У винно-водочного отдела стояли несколько человек. Продавщица уже заняла место за прилавком, а мужской народ нетерпеливо топтался в ожидании минут, которые тянулись убийственно медленно, до открытия.

— Вов, — попросил Павел. — дай мне деньги, там знакомый впереди стоит, он возьмёт.

Я дал Павлу рубль, но не ушел, а ждал в сторонке у витринного окна. Любопытство взяло верх над здравым смыслом, и мне вдруг захотелось окунуться в эту другую жизнь, где теряется связь с реальностью, где она становится иллюзорной и существует сама по себе.

Вскоре Павел подошел с бутылкой «Агдама» в руках.

— Вов, здесь в гастрономе есть буфет. Там можно стакан взять, — нетерпеливо, почти скороговоркой выговорил Павел.

Мытые стаканы стояли на подносе возле конусов с томатным и виноградным соками, и Павел хотел незаметно стянуть стакан, но на него прикрикнула буфетчица:

— А ну-ка, поставь назад! Ходют тут. На вас стаканов не напасёшься!

И задвинула поднос поближе к конусам.

— Паш, иди занимай место, я здесь сам разберусь, — я подтолкнул Павла в сторону высоких круглых столиков, предназначенных для скорого перекуса.

Я взял два стакана томатного сока и пару бутербродов с сыром, вежливо попросил пустой стакан. Буфетчица строго оглядела меня и стакан дала.

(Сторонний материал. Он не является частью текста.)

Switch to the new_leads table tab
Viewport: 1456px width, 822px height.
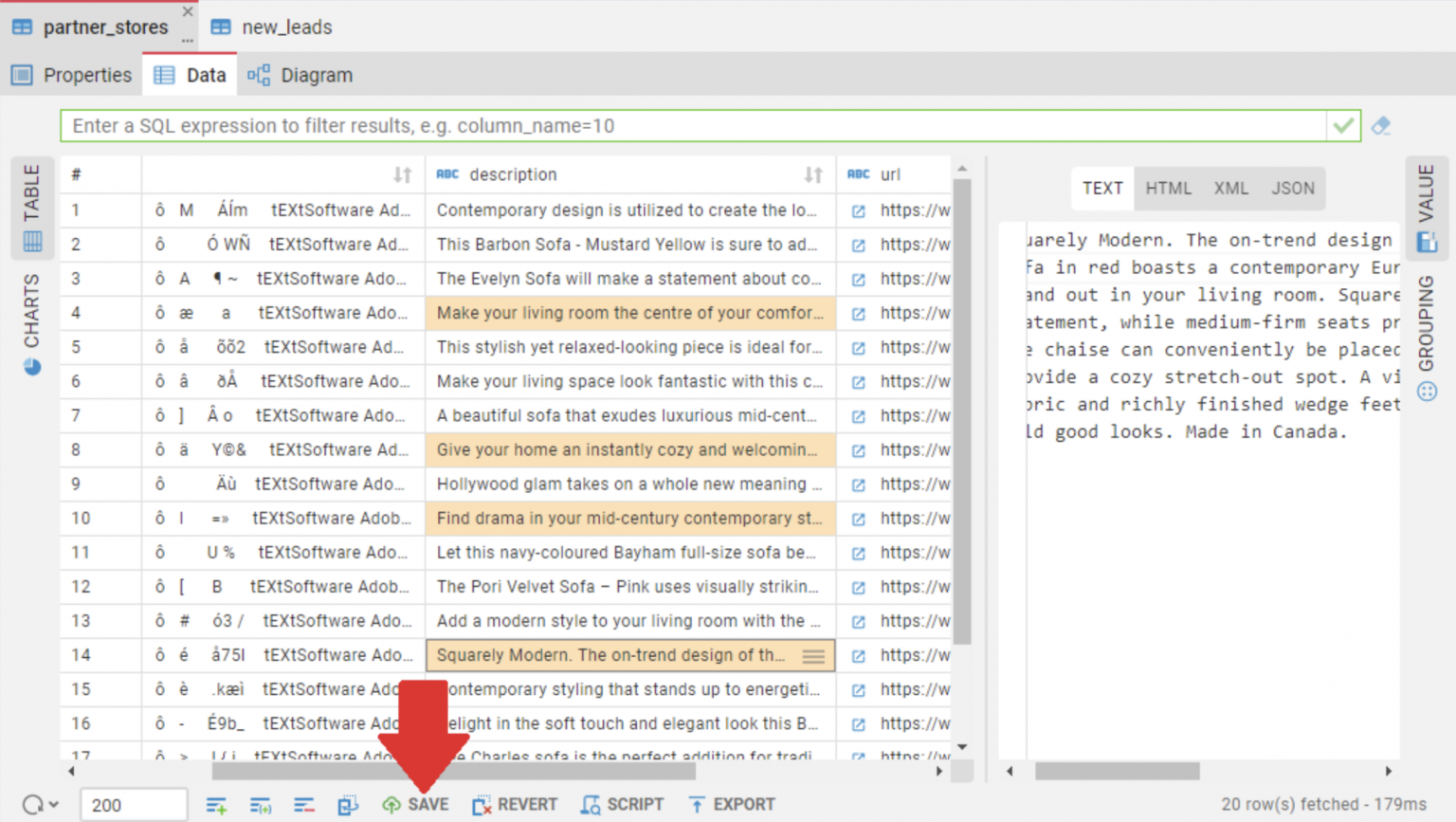pos(284,27)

Павел маялся и на него жалко было смотреть. Он бы выпил и из горла, но стеснялся меня и смиренно ждал, пока я присоединюсь к нему.

— Ты будешь? — спросил он. Я покачал головой, он налил себе полный стакан и жадно выпил. Я подвинул ему тарелку с бутербродами, но он сделал страдальческую гримасу и отмахнулся, словно я предложил ему что-то неудобоваримое. Через минуту лицо его стало розоветь, глаза приобрели осмысленное выражение и вроде как подобрели, он чуть распрямился и к нему вернулась обычная живость.

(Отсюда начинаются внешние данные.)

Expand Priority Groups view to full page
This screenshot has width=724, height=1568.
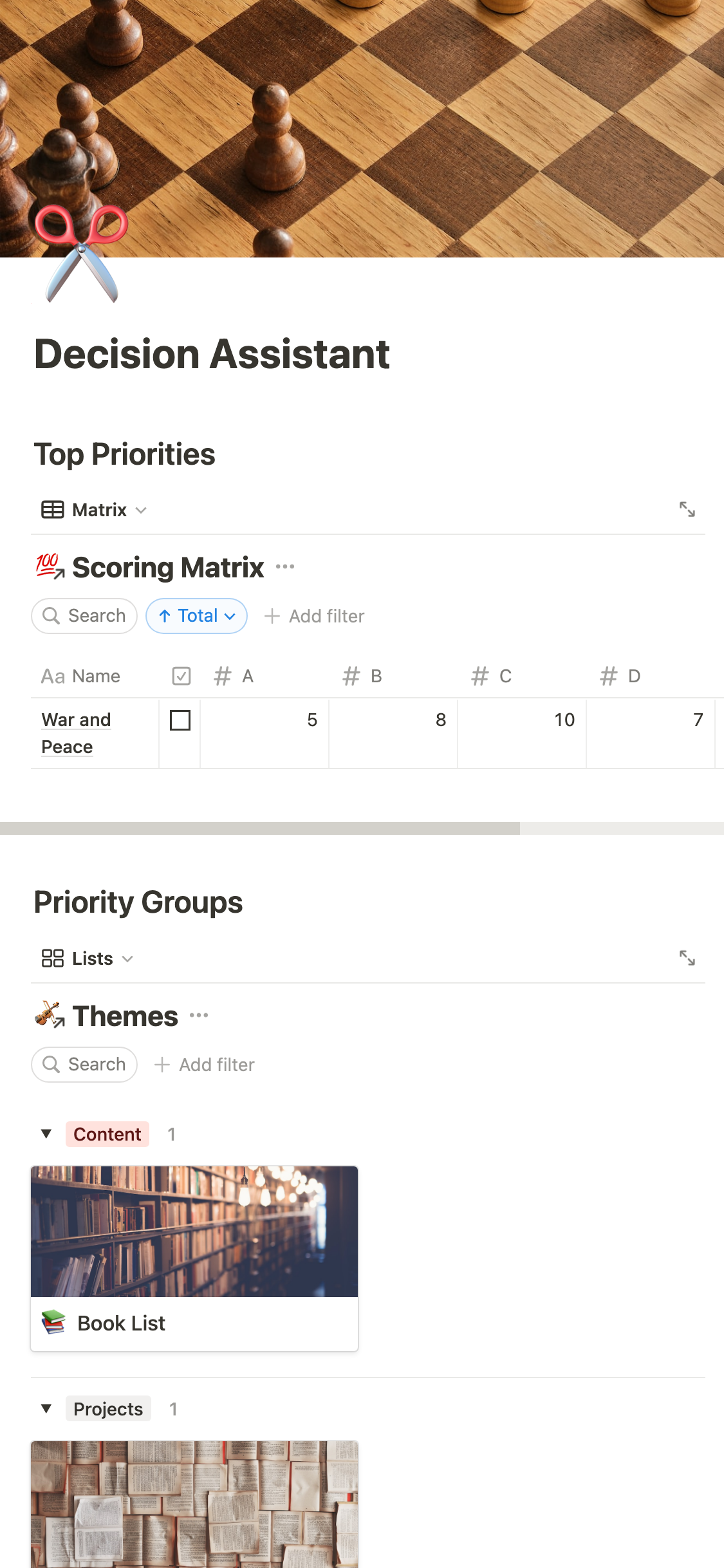pos(687,958)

За соседним столиком расположилась компания из двух молодых мужчин и женщины. Под глазом у женщины красовался лиловый синяк. Они разговаривали, как-то похохатывая и не стесняясь мата, хотя старались говорить негромко.

— Паш, плесни чуть… Здорово, Володь.

У стола стоял Колян Галкин с улицы Революции. Колян выглядел не лучше Павла-пианиста до того, как тот похмелился.

— Это Вовка бутылку купил, — Павел попробовал отшить нахлебника, но я сам налил Коляну, а заодно Павлу, сказав, что дам ещё на бутылку. Павел успокоился, а Колян одним махом осушил свой стакан.

За глаза Коляна звали Меченым из-за вырванного куска щеки, которая срослась, оставив глубокий шрам, а, может быть ещё и из-за мизинца и безымянного пальцев, которых не хватало на левой руке.

Он подорвался на мине, когда с братом и ещё одним пацаном из нашей седьмой школы, Толиком Беляевым, ходили в Медвежий лес за патронами и порохом. В лесу после войны, несмотря на то что минёры прочесали лес миноискателями, оставались ещё патроны, неразорвавшиеся снаряды и гранаты. Старшего Галкина разнесло на куски, Толику оторвало ногу и ранило в голову — он так и умер, не приходя в сознание. Младшему Галкину «повезло». Наверно, потому что он шел последним. Работал Галкин плотником после ПТУ, куда поступил после седьмого класса.

— Жена, сучка, ушла, — угрюмо сказал Колян. — Вчера вечером собрала вещи и ушла. Я говорю, Галь, дай рупь, раз уж уходишь. А она: «Хватит, — говорит, — надавалась». Да ещё, курва, свиньёй обозвала».